WHAT TO PRODUCE = Print the lines in the listing below that fall between the line with "Focus the 用户名称 input field" and the line with "Click the console command input field", those two lines included, exactly as they stand and with nothing else.
Start of Block
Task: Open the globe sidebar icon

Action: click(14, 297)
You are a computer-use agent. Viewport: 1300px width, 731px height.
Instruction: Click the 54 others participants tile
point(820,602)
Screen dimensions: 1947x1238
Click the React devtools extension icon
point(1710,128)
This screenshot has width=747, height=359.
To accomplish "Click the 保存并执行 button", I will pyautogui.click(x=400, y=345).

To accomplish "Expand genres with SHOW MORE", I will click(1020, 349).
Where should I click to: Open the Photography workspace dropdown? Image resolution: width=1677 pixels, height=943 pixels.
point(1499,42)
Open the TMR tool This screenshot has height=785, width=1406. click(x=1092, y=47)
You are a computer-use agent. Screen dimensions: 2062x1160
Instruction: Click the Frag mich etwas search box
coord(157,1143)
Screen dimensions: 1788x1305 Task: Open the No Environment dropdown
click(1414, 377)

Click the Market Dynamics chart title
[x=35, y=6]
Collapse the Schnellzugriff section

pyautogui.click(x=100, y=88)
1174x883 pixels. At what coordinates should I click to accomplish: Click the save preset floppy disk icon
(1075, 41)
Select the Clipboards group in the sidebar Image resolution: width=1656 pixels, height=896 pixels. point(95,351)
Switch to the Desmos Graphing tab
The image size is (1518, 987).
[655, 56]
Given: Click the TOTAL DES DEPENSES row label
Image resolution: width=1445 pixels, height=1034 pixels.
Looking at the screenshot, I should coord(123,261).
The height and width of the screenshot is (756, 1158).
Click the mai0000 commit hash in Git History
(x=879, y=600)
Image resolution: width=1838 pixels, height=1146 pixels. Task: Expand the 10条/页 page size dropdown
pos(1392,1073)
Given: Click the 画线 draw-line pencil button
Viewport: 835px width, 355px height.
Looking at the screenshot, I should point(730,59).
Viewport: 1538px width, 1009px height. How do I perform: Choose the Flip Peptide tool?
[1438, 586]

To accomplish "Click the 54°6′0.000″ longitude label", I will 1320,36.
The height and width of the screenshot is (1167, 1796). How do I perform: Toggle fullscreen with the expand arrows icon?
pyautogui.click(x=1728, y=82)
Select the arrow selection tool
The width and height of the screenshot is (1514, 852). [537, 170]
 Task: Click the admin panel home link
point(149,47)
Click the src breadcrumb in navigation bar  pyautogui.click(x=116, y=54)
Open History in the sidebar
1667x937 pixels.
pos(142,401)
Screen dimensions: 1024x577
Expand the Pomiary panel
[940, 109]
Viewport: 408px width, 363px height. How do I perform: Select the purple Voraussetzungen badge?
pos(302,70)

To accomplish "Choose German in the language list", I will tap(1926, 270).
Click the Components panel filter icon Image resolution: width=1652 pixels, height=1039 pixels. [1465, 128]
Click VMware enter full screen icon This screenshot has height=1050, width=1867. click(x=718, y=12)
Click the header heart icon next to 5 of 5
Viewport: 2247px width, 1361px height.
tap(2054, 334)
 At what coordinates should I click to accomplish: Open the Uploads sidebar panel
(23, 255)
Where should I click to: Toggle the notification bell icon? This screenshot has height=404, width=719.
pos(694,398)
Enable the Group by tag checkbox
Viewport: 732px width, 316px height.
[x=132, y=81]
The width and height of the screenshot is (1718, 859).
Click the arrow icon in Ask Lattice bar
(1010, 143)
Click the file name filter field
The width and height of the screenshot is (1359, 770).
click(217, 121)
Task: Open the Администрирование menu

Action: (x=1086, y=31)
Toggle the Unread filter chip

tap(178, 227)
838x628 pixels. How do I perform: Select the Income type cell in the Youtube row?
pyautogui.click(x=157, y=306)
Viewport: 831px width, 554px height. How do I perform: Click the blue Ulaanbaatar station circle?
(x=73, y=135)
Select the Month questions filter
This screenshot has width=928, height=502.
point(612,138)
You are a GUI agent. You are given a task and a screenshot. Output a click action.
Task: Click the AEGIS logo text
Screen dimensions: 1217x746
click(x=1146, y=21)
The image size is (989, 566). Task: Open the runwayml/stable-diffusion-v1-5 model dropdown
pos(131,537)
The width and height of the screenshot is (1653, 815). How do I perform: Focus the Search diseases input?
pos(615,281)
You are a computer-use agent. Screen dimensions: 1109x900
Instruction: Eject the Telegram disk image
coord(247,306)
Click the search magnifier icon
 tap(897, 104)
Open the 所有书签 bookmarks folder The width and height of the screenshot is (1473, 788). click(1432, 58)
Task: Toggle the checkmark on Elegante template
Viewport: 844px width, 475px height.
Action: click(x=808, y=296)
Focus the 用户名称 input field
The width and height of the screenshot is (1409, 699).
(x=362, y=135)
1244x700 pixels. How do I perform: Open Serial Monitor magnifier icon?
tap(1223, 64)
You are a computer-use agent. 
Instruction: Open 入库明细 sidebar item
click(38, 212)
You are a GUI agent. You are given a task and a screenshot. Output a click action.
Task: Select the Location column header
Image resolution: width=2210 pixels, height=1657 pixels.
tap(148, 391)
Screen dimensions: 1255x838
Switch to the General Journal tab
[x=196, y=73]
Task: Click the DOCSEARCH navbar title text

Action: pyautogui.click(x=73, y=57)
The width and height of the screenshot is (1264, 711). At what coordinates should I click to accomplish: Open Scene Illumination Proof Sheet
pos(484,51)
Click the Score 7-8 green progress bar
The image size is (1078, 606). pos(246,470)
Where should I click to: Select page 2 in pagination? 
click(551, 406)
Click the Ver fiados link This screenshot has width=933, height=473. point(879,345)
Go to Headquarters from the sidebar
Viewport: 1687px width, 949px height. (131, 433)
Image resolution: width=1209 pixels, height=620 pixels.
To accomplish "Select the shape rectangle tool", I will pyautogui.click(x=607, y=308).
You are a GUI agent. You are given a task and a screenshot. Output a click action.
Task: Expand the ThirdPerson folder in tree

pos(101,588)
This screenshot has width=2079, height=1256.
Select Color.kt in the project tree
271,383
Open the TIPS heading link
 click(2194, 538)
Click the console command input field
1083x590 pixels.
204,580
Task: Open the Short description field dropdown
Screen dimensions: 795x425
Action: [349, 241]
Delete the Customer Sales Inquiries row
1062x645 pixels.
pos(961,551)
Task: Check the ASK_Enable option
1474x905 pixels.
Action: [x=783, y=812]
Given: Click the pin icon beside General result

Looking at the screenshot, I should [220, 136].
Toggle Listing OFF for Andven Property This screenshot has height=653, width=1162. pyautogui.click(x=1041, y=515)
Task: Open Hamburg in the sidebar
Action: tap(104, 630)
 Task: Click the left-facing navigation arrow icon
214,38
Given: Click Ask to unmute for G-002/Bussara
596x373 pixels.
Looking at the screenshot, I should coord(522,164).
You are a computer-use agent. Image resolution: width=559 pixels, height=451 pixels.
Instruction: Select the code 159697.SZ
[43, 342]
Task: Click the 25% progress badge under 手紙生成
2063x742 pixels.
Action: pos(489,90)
End of Block
RESULT OF THIS TASK =
Focus the 用户名称 input field
The width and height of the screenshot is (1409, 699).
(x=362, y=135)
1244x700 pixels. How do I perform: Open Serial Monitor magnifier icon?
tap(1223, 64)
You are a computer-use agent. 
Instruction: Open 入库明细 sidebar item
click(38, 212)
You are a GUI agent. You are given a task and a screenshot. Output a click action.
Task: Select the Location column header
Image resolution: width=2210 pixels, height=1657 pixels.
tap(148, 391)
Screen dimensions: 1255x838
Switch to the General Journal tab
[x=196, y=73]
Task: Click the DOCSEARCH navbar title text

Action: pyautogui.click(x=73, y=57)
The width and height of the screenshot is (1264, 711). At what coordinates should I click to accomplish: Open Scene Illumination Proof Sheet
pos(484,51)
Click the Score 7-8 green progress bar
The image size is (1078, 606). pos(246,470)
Where should I click to: Select page 2 in pagination? 
click(551, 406)
Click the Ver fiados link This screenshot has width=933, height=473. point(879,345)
Go to Headquarters from the sidebar
Viewport: 1687px width, 949px height. (131, 433)
Image resolution: width=1209 pixels, height=620 pixels.
To accomplish "Select the shape rectangle tool", I will pyautogui.click(x=607, y=308).
You are a GUI agent. You are given a task and a screenshot. Output a click action.
Task: Expand the ThirdPerson folder in tree

pos(101,588)
This screenshot has width=2079, height=1256.
Select Color.kt in the project tree
271,383
Open the TIPS heading link
 click(2194, 538)
Click the console command input field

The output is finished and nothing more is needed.